====== Records for this task

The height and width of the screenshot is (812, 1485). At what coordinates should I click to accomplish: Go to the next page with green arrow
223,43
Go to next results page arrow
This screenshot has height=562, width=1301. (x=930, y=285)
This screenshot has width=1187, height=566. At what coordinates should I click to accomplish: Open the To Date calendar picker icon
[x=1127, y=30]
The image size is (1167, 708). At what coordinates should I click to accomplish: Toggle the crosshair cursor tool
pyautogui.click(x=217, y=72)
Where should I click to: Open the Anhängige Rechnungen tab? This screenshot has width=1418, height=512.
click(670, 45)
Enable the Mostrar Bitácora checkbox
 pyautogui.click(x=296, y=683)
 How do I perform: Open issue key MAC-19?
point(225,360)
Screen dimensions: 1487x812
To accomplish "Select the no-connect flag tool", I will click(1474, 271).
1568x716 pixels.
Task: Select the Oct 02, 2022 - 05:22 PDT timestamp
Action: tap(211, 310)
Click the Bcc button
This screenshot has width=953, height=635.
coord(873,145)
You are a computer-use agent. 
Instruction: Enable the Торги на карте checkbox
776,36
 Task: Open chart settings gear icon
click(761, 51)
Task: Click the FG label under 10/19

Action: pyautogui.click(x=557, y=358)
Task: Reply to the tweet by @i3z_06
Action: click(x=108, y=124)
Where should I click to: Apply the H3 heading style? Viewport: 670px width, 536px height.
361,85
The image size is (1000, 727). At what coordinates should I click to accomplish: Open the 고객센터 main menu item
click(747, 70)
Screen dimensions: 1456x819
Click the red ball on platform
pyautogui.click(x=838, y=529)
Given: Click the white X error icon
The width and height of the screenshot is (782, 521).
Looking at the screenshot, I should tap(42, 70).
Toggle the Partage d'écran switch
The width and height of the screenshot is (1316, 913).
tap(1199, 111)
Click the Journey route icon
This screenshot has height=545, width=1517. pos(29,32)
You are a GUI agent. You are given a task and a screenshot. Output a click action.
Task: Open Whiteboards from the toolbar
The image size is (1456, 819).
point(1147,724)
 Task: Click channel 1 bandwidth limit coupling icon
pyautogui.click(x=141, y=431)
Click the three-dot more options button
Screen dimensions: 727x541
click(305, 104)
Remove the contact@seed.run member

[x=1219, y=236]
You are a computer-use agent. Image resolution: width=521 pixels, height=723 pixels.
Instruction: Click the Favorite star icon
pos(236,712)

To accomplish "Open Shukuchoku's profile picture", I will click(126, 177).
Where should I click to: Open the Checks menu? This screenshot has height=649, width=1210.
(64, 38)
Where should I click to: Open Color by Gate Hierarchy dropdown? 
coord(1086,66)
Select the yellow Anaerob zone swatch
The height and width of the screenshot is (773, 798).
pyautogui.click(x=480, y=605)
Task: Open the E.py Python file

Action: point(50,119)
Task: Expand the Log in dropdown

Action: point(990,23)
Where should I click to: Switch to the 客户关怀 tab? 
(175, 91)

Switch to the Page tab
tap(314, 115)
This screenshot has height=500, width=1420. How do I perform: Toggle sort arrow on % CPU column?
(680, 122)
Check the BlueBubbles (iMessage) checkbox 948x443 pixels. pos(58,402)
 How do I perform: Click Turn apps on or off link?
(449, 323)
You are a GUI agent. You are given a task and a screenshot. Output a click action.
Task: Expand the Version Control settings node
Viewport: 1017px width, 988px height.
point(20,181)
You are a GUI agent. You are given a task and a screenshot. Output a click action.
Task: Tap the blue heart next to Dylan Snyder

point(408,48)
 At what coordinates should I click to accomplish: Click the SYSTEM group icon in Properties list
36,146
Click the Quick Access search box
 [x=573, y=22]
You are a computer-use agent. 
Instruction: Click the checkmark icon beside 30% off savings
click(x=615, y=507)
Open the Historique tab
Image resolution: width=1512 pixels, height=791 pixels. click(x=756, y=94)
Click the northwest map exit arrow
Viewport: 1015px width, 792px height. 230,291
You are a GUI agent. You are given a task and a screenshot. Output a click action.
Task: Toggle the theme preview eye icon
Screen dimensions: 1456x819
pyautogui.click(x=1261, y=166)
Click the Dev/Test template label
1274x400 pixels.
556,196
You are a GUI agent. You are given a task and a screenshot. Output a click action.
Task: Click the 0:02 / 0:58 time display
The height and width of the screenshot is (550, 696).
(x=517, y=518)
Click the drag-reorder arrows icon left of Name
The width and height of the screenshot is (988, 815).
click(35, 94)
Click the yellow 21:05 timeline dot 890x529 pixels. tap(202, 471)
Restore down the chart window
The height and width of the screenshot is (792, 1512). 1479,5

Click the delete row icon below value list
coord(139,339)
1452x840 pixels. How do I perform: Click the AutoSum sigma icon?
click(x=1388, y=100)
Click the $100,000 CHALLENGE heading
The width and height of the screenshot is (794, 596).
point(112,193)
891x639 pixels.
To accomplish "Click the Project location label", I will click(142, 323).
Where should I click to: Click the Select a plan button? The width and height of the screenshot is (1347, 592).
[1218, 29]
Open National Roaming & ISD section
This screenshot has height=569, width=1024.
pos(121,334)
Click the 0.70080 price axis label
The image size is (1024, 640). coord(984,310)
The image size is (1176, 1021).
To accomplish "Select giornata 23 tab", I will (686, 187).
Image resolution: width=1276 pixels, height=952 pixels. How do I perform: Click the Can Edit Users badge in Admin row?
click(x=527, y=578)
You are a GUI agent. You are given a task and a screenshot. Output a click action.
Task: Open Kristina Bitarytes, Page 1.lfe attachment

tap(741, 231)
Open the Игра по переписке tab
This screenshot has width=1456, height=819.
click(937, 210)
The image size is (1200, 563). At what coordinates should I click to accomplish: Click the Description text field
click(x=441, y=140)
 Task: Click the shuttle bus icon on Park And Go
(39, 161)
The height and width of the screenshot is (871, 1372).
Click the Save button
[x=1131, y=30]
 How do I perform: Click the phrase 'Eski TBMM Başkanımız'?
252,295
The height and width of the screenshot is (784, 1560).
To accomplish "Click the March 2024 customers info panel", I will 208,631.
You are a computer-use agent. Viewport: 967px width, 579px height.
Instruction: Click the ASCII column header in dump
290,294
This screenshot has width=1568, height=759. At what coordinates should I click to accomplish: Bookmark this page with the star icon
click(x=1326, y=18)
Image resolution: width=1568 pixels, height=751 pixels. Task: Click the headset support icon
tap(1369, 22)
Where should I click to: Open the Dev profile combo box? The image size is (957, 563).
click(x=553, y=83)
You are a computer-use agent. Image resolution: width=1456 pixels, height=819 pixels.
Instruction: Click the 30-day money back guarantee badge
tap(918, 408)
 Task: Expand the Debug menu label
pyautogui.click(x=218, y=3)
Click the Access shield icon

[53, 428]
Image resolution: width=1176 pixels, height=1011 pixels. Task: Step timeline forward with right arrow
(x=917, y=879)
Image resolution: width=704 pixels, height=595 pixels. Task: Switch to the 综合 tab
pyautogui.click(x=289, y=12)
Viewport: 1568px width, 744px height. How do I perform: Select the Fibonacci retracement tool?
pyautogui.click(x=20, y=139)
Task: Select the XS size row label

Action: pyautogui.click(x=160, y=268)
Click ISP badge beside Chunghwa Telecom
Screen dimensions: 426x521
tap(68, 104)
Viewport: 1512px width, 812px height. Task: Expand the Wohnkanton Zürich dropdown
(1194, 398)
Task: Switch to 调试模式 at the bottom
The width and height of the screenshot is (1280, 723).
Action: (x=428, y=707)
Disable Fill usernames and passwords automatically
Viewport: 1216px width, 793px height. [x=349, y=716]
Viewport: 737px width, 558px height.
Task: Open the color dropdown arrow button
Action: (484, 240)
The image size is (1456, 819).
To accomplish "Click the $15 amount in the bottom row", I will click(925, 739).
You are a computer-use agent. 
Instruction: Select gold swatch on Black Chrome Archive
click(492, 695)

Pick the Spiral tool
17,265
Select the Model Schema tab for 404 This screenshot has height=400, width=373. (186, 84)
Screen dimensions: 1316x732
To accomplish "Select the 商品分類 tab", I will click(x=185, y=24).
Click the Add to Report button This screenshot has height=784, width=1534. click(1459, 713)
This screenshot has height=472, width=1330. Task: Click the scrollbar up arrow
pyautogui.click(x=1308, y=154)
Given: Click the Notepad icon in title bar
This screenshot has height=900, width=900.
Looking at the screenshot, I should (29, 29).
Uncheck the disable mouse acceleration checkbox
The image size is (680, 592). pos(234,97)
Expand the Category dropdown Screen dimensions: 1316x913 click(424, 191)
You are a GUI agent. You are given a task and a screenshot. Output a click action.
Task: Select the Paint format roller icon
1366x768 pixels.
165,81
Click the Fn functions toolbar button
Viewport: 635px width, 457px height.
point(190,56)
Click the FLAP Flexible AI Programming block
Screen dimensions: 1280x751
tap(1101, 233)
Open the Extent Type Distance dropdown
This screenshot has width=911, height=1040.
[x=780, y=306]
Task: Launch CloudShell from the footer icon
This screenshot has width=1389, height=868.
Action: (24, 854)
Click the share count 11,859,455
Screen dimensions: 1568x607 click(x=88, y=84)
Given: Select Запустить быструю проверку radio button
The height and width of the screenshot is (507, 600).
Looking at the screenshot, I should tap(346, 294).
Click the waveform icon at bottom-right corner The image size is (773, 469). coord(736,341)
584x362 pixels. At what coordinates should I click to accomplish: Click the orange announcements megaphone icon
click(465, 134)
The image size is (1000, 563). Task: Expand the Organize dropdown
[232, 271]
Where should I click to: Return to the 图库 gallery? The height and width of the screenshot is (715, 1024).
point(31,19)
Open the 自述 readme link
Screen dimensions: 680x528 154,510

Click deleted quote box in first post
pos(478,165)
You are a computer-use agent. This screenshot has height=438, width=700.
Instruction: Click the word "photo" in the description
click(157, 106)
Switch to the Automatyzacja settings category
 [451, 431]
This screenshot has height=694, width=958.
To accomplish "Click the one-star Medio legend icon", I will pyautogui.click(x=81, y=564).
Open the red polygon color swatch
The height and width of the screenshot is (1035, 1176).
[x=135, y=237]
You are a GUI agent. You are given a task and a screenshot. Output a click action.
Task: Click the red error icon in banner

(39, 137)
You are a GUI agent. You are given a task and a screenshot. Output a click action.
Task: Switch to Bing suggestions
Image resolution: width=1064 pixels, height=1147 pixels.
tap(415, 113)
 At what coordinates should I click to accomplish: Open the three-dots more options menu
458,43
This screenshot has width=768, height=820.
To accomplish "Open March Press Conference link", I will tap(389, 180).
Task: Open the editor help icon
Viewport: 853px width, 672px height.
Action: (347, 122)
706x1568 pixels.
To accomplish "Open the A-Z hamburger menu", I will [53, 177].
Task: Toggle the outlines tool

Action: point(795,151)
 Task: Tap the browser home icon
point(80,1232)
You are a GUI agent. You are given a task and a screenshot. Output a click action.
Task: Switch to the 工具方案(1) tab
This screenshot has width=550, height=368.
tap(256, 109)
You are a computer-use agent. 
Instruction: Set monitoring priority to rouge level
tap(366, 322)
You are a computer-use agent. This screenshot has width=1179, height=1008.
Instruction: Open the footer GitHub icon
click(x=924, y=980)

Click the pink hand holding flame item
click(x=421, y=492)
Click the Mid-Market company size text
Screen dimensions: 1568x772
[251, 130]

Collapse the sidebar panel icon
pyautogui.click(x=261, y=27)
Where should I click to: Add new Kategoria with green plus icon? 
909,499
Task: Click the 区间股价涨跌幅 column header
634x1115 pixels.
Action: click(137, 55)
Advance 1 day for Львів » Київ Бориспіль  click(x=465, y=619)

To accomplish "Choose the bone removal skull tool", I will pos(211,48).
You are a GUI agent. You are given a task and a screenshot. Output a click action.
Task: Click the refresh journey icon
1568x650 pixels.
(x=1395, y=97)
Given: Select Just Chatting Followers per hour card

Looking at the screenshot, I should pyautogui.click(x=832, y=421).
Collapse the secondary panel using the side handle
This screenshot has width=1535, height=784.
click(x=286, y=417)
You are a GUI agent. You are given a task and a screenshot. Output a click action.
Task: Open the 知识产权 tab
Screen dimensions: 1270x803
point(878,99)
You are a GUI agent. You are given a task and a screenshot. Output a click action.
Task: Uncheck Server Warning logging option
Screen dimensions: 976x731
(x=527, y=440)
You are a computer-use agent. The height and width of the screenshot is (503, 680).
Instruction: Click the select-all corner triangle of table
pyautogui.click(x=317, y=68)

============

● Given instruction
Rewrite the records from the line containing "Restore down the chart window" through the line containing "click(x=1388, y=100)", changing "delete row icon" to "remove row icon" and keeping everything else the same. Give only those lines.

● Final answer
Restore down the chart window
The height and width of the screenshot is (792, 1512). 1479,5

Click the remove row icon below value list
coord(139,339)
1452x840 pixels. How do I perform: Click the AutoSum sigma icon?
click(x=1388, y=100)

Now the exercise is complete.